I understand ZFS would prefer all disks carrying the same size. However, in the case that I have two disks with different size (1TB and 1.5TB), I'd like to have certain redundancy, but not mirroring. So I chop two disks into 5 partitions, with each partition roughly 500GB and create a "raidz" pool ... zfs happily obliged. Does it setup actually increase any reliability? The thought is that if a disk doesn't go totally busted, and only portion of it fails, I can still access the data?

200_success
  • 4,701
  • 1
  • 24
  • 42
python152
  • 183
  • 3
  • 5
    This adds no reliability and degrades performance. – Michael Hampton Oct 04 '16 at 22:14
  • 1
    Most the answer/comments I received, didn't go deeper enough to reason why. The simple "against best practice" or "equal disks just make common sense" actually doesn't mean much to me. Obviously, given this peculiar disks I have, I am *not* going after the best of the best in terms of reliability and performance. I am asking what can be done given what I have. Also, things change: in the book of "Master FreeBSD ZFS" ... authors clearly says in the old/solaris day, whole disk provisioning was regarded as crucial, now it is not. Partition-based provisioning is as good or even encouraged. – python152 Oct 06 '16 at 16:22
  • Especially for parity-based redundancy, there is no absolute requirement on the equal size (I vaguely remember the zfs book also said the same capacity drive from different vendors do end up with different size). It is up to how ZFS data placement algorithm choose to handle that to balance off spreading the parity bits and balance the performance. – python152 Oct 06 '16 at 16:30
  • @python152 It always depends on if you can live with the downsides (ZFS is really quite flexible, best practices are recommendations, not rules). If you can accept downtime and are confident in partition management, replacing partially faulted disks is not as critical, for example. I would still be wary of the RAID5 write hole, which exists regardless of whether your backing hardware are disks, partitions or even files. – user121391 Oct 10 '16 at 07:24
  • 1
    @user121391 ZFS raidz doesn't suffer from the RAID5 write hole. See https://blogs.oracle.com/bonwick/entry/raid_z and https://pthree.org/2012/12/05/zfs-administration-part-ii-raidz/ – nickcrabtree Oct 11 '16 at 20:17
  • @nickcrabtree Thank you for the correction, you are of course correct. I must have been caught up between thinking about the backing SAN (where this problem may arise, but we don't know) and the overlaying Z1 pool, where it does not happen. Therefore I mixed it up and came to the wrong conclusion. – user121391 Oct 12 '16 at 06:39

3 Answers3

5

What you're describing is a bit tacky.

ZFS wants full disks of equal size and capability. This is critical for a variety of reasons, but also just makes common sense.

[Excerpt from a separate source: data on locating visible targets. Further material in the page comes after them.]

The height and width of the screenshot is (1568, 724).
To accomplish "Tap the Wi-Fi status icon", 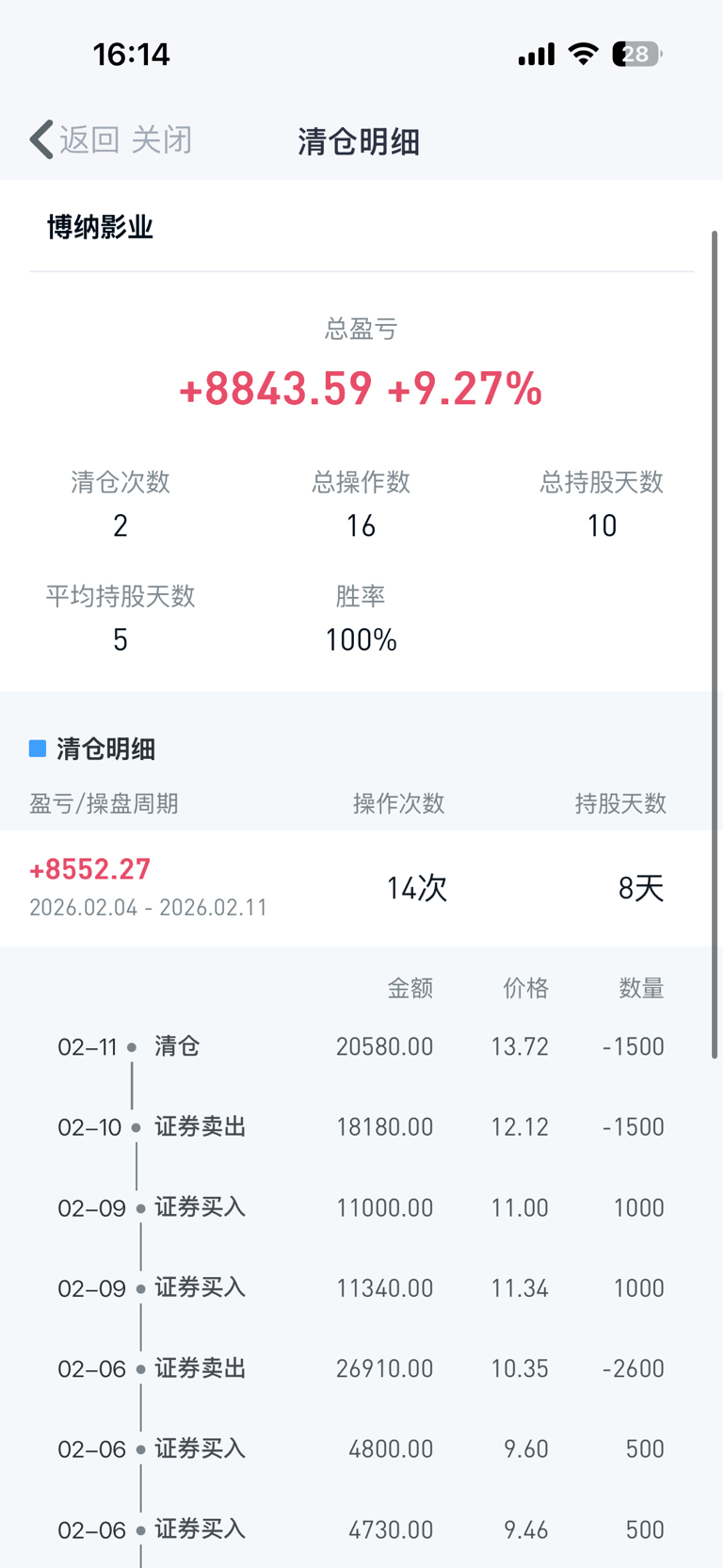I will click(584, 54).
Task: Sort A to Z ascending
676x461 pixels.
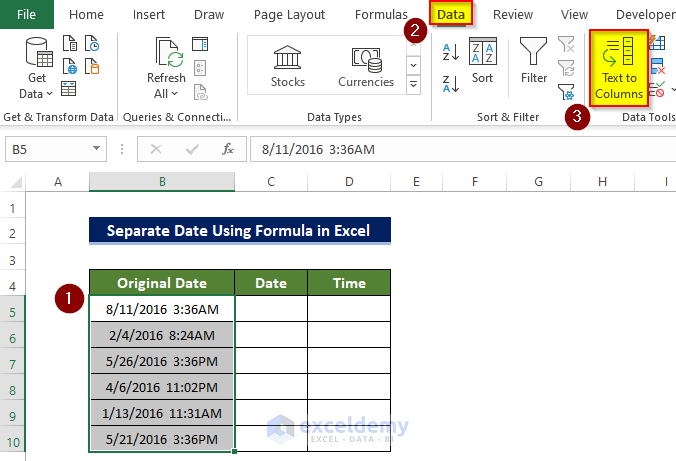Action: point(449,52)
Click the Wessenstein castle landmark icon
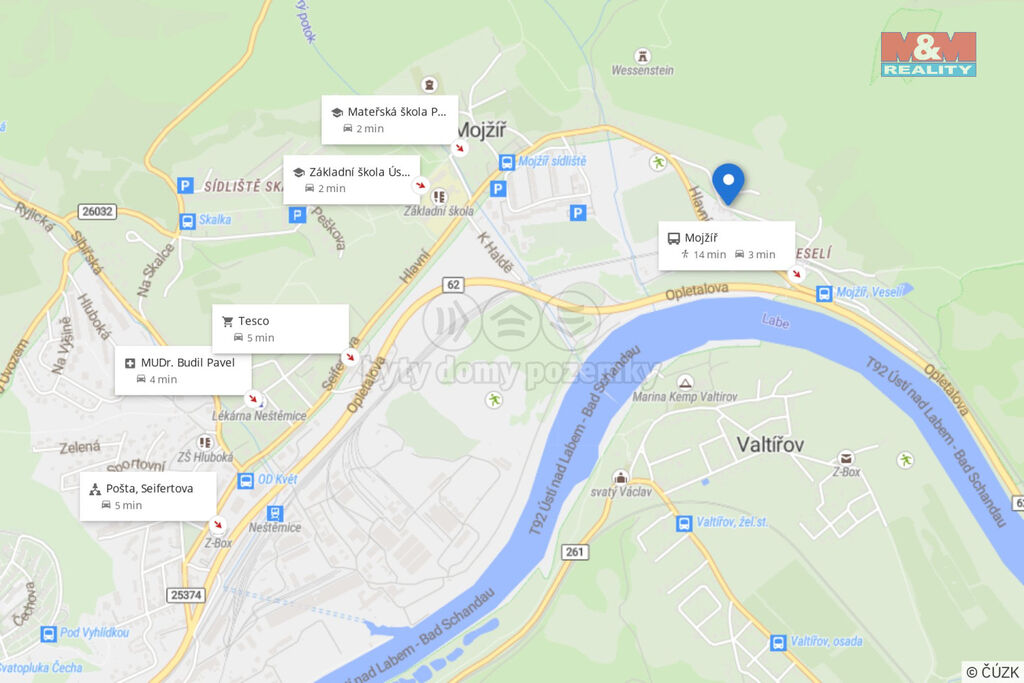This screenshot has width=1024, height=683. (x=643, y=56)
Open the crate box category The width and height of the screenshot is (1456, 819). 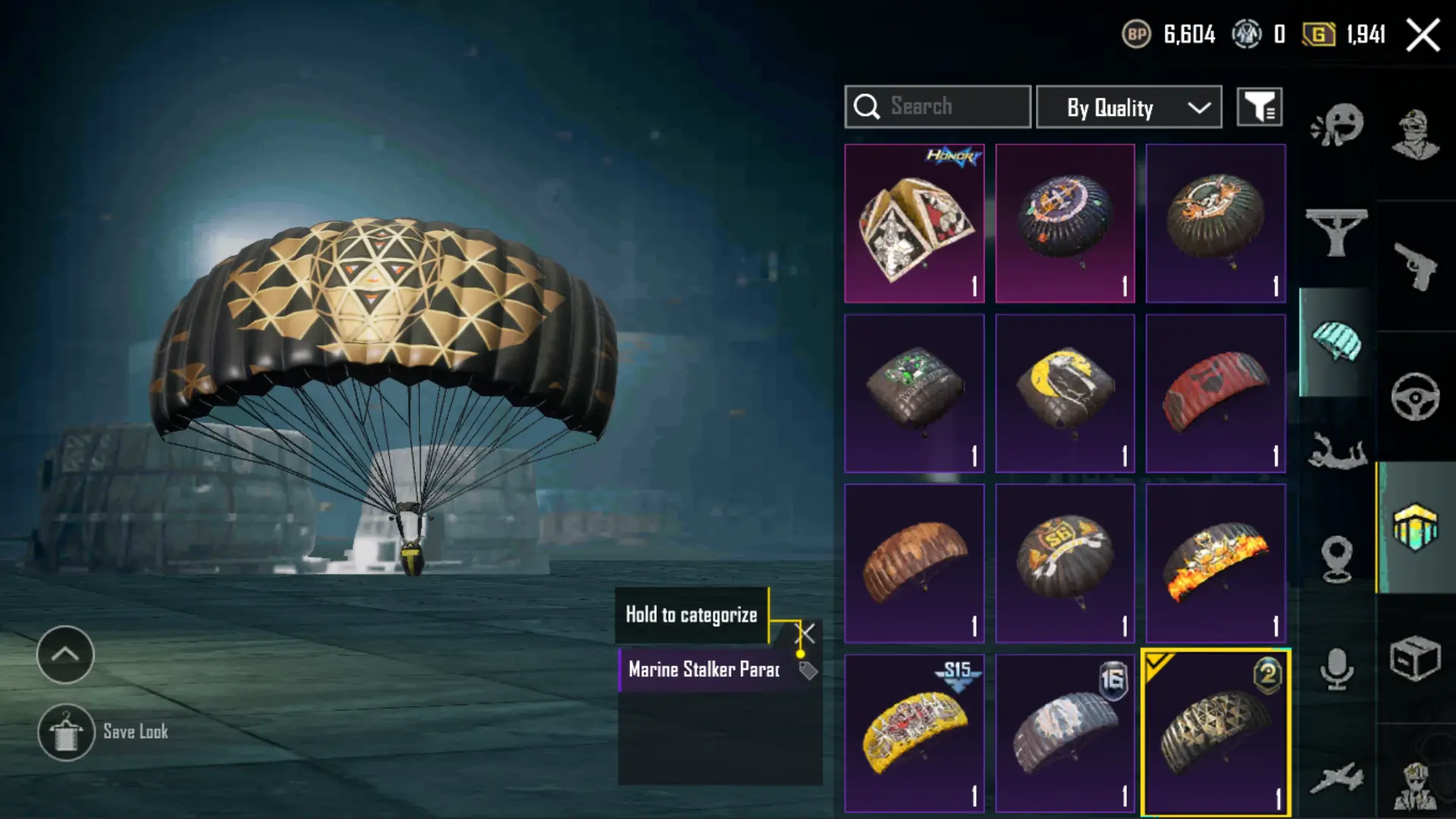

All you'd be doing in the situation you've outlined is add complexity to the environment and increase your risk.

ewwhite
  • 194,921
  • 91
  • 434
  • 799
4

Let's look at it as the general case:

  • If you have 1 TB of data on disk one, you can replicate it to disk two, and you can afford to lose either disk.

  • If you have 1.5 TB of data on disk two, you can replicate only the first 1 TB of data to disk one. In this scenario, if disk two fails you WILL lose data.

ZFS is very capable but as a general rule, as per the two points above, mixed disk setups are silly and not super-useful. If you care about reliability and redundancy, pretend the second disk is also only 1TB.

  • 4
    I'm putting this bit in a comment because I don't feel like it really fits in an "answer" as such, but if you really wanted to use all the space on your disks, I would set up a 1TB mirror, and then use the last 500GB as a regular, un-replicated volume for scratch space and temp files that I don't really care about (such as my browser downloads folder - nice to have old stuff cached there, but there's nothing I'd really miss if I lost it). – Benny Mackney Oct 04 '16 at 23:02
3

The thought is that if a disk doesn't go totally busted, and only portion of it fails, I can still access the data?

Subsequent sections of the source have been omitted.